Lesson 8. TYPES OF DEMAND

Module 2. Theory of demand
Lesson 8
TYPES OF DEMAND
8.1 Introduction

Demands can be grouped in to at least 90 different types depending upon time, geographic and product orientation. This chapter explains some of the important types of demand classification.

8.2 Types of Demand

1. Demand for buyers goods: Goods and services sought by buyers for their direct consumption are called consumer goods. e.g. demand for items of basic necessity like food, clothing, services of electrician, plumber etc.

2. Demand for manufactured goods: Goods required in industries for manufacturing other goods. e.g. milk required in dairy industry for manufacturing milk products is a manufactures demand while demand for milk products by consumers is a buyers demand.

Buyer demand is direct or autonomous and manufacturers demand is derived based upon demand of final output.

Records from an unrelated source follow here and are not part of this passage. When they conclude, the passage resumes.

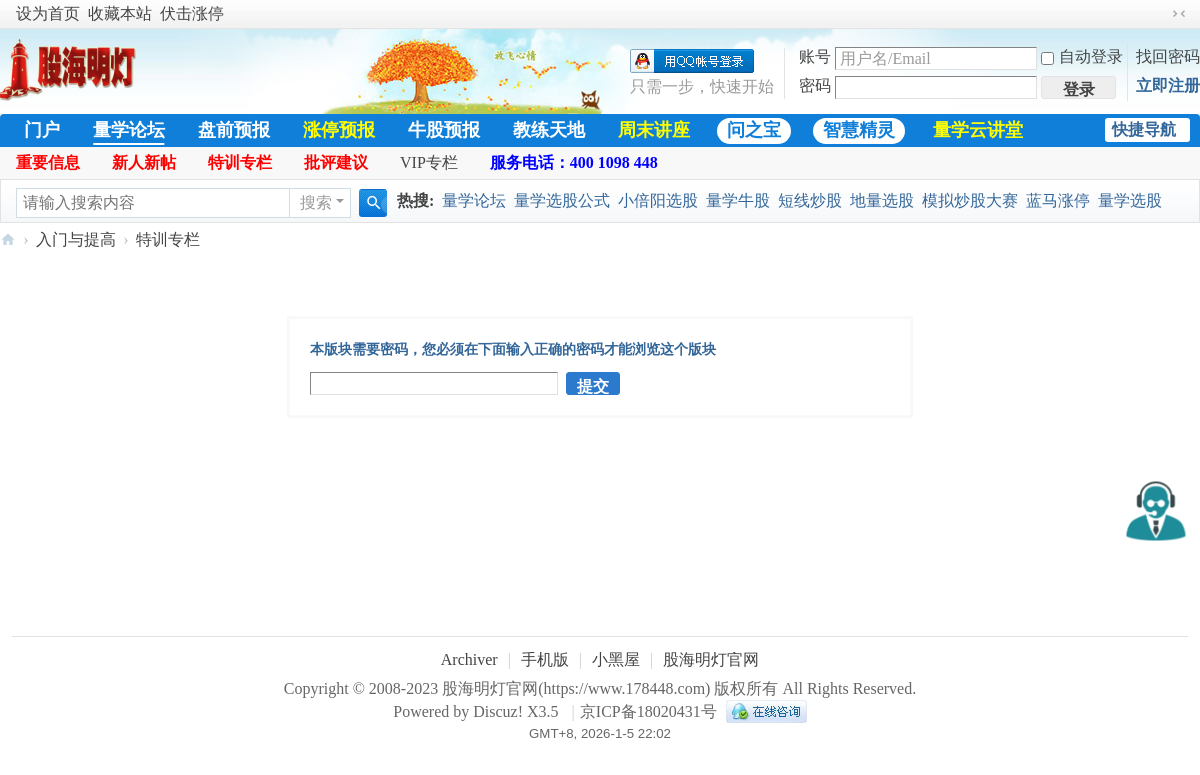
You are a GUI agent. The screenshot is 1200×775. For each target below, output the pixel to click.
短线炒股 (810, 200)
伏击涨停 (192, 13)
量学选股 (1130, 200)
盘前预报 (234, 130)
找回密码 (1168, 56)
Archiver (469, 659)
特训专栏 (240, 162)
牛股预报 (444, 130)
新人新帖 (144, 162)
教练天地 (549, 130)
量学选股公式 (562, 200)
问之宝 (754, 130)
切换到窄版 (1179, 14)
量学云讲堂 (978, 130)
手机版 (545, 659)
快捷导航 (1144, 129)
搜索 (316, 202)
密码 (815, 85)
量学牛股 (738, 200)
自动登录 (1082, 56)
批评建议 (336, 162)
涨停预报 (339, 130)
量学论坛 (129, 130)
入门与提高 (76, 239)
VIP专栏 (429, 162)
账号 (815, 56)
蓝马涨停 (1058, 200)
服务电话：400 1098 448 (574, 162)
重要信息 (48, 162)
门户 (42, 130)
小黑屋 (616, 659)
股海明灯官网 (8, 239)
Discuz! (498, 711)
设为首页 (48, 13)
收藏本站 (120, 13)
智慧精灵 (859, 130)
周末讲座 (654, 130)
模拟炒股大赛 (970, 200)
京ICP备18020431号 (648, 711)
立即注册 (1168, 85)
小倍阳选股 (658, 200)
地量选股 (882, 200)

3. Perishable goods demand: Perishable goods have less shelf-life. This is generally consumed quickly in one shot service. The demand for perishable goods is immediate and more elastic. e.g. demand for milk and milk products, fruits, vegetables etc constitute demand for perishable goods by manufacturers.

4. Non perishable goods demand: Non perishable goods are repeatedly used for longer time. In short run, demand for non perishable goods is less elastic which tends to be more elastic in long run. Due to dynamic business circumstances, demand for non perishable capital goods like different types of machinery tends to be fluctuating. Thus due to this dynamism ascertaining such demand is a complex phenomena. Non perishable goods can be stored, their purchase can be postponed, such goods also need replacement etc are the associated problems encountered in ascertaining the demand for non perishable goods.

5. Autonomous demand: Human wants are unlimited. This creates an urge to satisfy some wants directly and is a final direct demand. It is called autonomous demand. e.g. Demand for consumer goods.

6. Derived demand: When demand for a good is dependent on demand for some other goods, such a demand is called derived demand. For e.g. demand for floor tiles is dependent on number of new buildings and demand for battery charger is dependent on number of mobile handsets. In general most of the demands are derived demand. Some as a part of final product/ component and some being a complimentary product e.g. demand for tyres is related with vehicles.

7. Joint demand: If to satisfy a single want, two goods are required than they form a joint demand e.g. vehicles and fuels. Change in demand for such products occurs in the same direction and more or less in the same proportion.

8. Composite demand: when a good is required for more than one purpose, it creates a composite demand. For such a demand, change of demand for one use pattern creates changes in demand for other use patterns also, e.g. demand for uranium, which is required in molecular reactors for generating electricity or for making atomic bombs.

9. Time dependent demand viz short run or long run demand : There is no clear cut demarcation for demand to be classified as short run or long run. Short run demand is present demand dependent upon price, income and other variables. Long run demand is final ultimate demand resulting due to changes in various variables.

10. Company demand and Industry demand : Demand of a particular company’s product is called company’s demand whereas aggregate of company’s demand producing a same good is called industry demand.

Thus it can be seen that demand of a commodity can be explained in more than one classification criteria. This classification criteria helps marketing organization to satisfy consumers in more effective way.